Inuit-inspired techniques for strawberries, smooth-sailing SOP for utilities and Plant City’s first cold weather shelter marked the local response to a recent cold snap through Florida.
Much like a Bruce Brown surf documentary, January in Florida usually conjures images of an endless summer with highs averaging in the 70s and lows rarely dipping below 50.
Last week, however, Plant City received an unusual blast of cold weather with temperatures dipping as far as 20 degrees below the average, including a few overnight freezes.
City services and the infamous fields that led to Plant City’s nickname as “winter strawberry capital of the world” stood at the ready for the frigid week, with little-to-no disturbance in normal operation.
“Fortunately, the freeze didn’t hurt us,” Kenneth Parker, executive director of the Florida Strawberry Growers Association said. “The freeze methods employed worked.”
Borrowing insulation techniques of the Arctic, Parker said many local farmers employed overhead irrigation to ice strawberry plants in.

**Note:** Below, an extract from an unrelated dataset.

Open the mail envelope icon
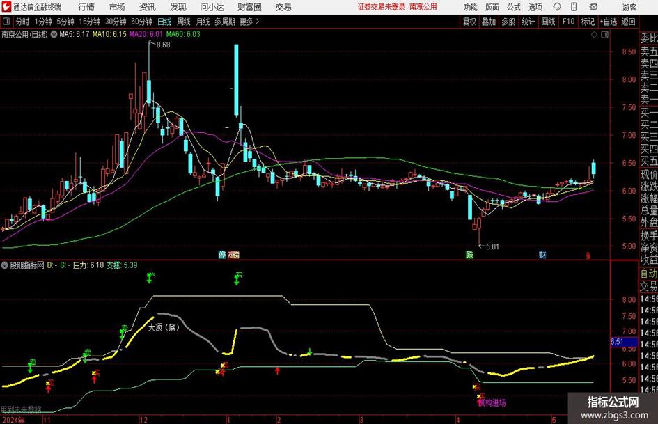 593,7
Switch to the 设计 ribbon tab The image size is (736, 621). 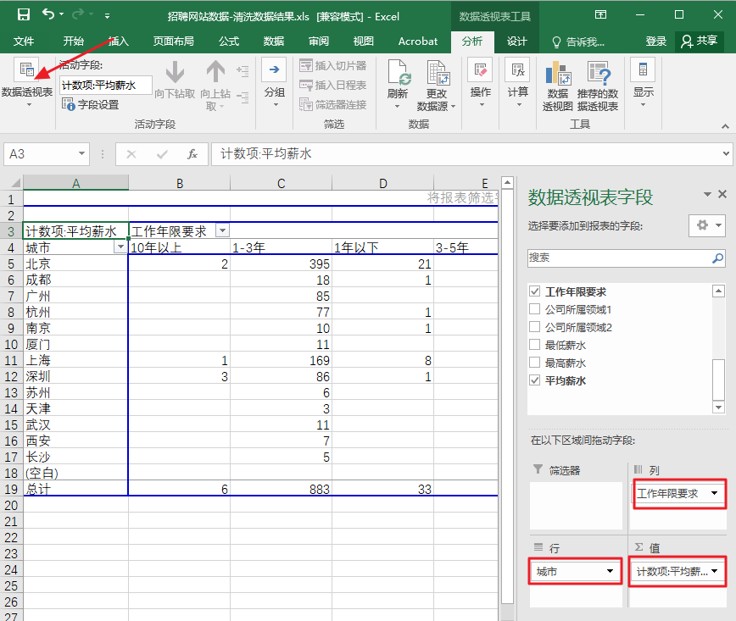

“It doesn’t freeze them,” he said. “It’s similar to an igloo. As the water continues to run, it gives off heat and maintains everything under the ice above freezing.”
Parker said the cold slowed some production, but no crop loss was reported. The brief cold snap could also mean a sweeter season for farmers, he said.
“The fruit quality is sensational,” Parker said. “In the long term, it’s beneficial. The strawberries like cooler temperature…in the long term it will help because it will increase the quality of the fruit.”
On the city-run side, the utilities department said no issues were reported. Utilities Director Lynn Spivey said standard operating procedures were employed, like open spigots to create a drip that prevents flow meters, back flow meters, level gauges and analyzers from freezing.
“Typically that’s all we have to worry about in Florida,” Spivey said, “lines freezing.”
While the cold reached freezing above ground, the cold wasn’t sustained enough to bring the subterranean temperatures below freezing, so city lines were safe, she said. Residents should keep in mind, she added, that the city’s responsibilities stop at the service line and they should allow taps to drip when the temperature drops to prevent home pipes from freezing.
Last week’s cold streak also saw Plant City open its first cold-weather shelter to house the homeless and anyone with inadequate heat. From Monday through Sunday, New Hope @ Cornerstone’s Hands of Hope outreach center at 310 N. Collins St. served as a refuge from the cold for the city’s transient and needy populations.
Outreach Director Jennifer Anderson said it’s the first time Plant City has offered such a shelter and the first time the shelter was able to open when temperatures hit 40 degrees. Previously, shelters would only open once the temperature hit freezing.
“I was very impressed by what our city did and the way they just jumped right in there and helped,” Anderson said. “Sometimes I get a little aggravated when it comes to people helping the homeless and needy, but they really stepped up. I was just so amazed. The donations are still coming in.”
Anderson said opening as a shelter brought more attention to the outreach program, with new volunteers signing up to help out and cold-weather supplies coming in, giving those who can’t make it back to the shelter or choose not to stay there an alternate option for warmth.
“It’s wonderful that the homeless population throughout Hillsborough County can find shelter now,” she said. “Plant City really stepped up. I was so proud of my hometown and my church.”
The sun has come out again this week, with temperatures climbing bak to the normal 70-80 Florida winter range. The National Weather Service predicts an average, if not slightly warmer remainder to the winter season, but “that doesn’t mean that we couldn’t get additional cold snaps like we just had,” forecaster Andrew McKaughan said. “We’ll just have to see how it plays out over the next few months.”